As for the secret societies, their name is legion. How numerous are the brotherhoods ! How easy to persuade men to join them! How powerful are those combinations becoming that blindly aim to remedy the sufferings of the labouring classes! They do not know that what earth needs, and must have, it is a Divine King; and that One is offered, and will, though rejected, soon take the throne; and that nothing else than a God-man for ruler will suffice. He alone can successfully grapple with earth's protean evils. In default of this knowledge and trust the result will be terrific; for it is written: "Behold, all ye that kindle a fire, that compass yourselves about with sparks; walk in the light of your fire, and in the sparks that ye have kindled; this shall ye have of mine hand; ye shall lie down in sorrow" (Isa. 1. 11).

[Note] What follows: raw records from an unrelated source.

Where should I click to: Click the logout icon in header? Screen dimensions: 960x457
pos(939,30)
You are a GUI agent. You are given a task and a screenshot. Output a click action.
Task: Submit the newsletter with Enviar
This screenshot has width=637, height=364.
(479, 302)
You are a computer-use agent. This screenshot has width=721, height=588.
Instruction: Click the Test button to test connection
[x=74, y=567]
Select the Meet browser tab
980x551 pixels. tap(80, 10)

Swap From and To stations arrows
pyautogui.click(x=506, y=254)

Are these things abating? Has it not become a proverb that we live in an age of intense activity?

Even in the churches things are culminating. The Pope has been proclaimed infallible. Yet of good deeds, too, we see striking instances. For, notwithstanding the worldliness and deadness of Protestants, what noble actions do we see ! What specimens of splendid generosity! What illustrious stewardships! Some rich men understand their true position. Isaac Rich makes himself friends with the mammon of unrighteous

ness.

What a noble body of devoted missionaries, men and

women, have gone forth to the ends of the earth, preaching for a witness—a self-evident illustration that the end is at hand. In Burmah a harvest of souls is gathered. Madagascar teems with martyrs. The Chinese nation is supplied with New Testaments. From the most degraded of all savages, the aborigines of Australia, there is gathering out a remnant according to the election of grace. The Roman Catholic countries of Southern Europe are opened to Gospel preaching; yea, even Rome itself.

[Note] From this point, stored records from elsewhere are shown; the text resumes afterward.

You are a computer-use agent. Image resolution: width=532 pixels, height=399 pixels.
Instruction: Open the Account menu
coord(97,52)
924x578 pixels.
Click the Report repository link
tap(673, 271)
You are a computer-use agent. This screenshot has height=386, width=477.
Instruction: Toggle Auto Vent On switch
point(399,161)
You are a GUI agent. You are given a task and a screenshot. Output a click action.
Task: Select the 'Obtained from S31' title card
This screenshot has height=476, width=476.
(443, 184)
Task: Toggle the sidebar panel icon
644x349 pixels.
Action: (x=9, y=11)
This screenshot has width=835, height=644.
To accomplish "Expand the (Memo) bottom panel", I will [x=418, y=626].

The very ends of the earth, too, are being laid open to view. The problem of the Nile-a greater riddle than that of the Sphinx-is solved. The supposed barren interior of Africa teems with multitudes. Polar expeditions multiply, and will, no doubt, shortly reach their goal. The bottom of the sea is explored. The waters are replenished with fish, through human ingenuity. We expect these things, or similar things, as a matter of course, in the current news of the day.

The subject is very copious; our article has extended to a greater length than we intended when we began; and yet many points remain.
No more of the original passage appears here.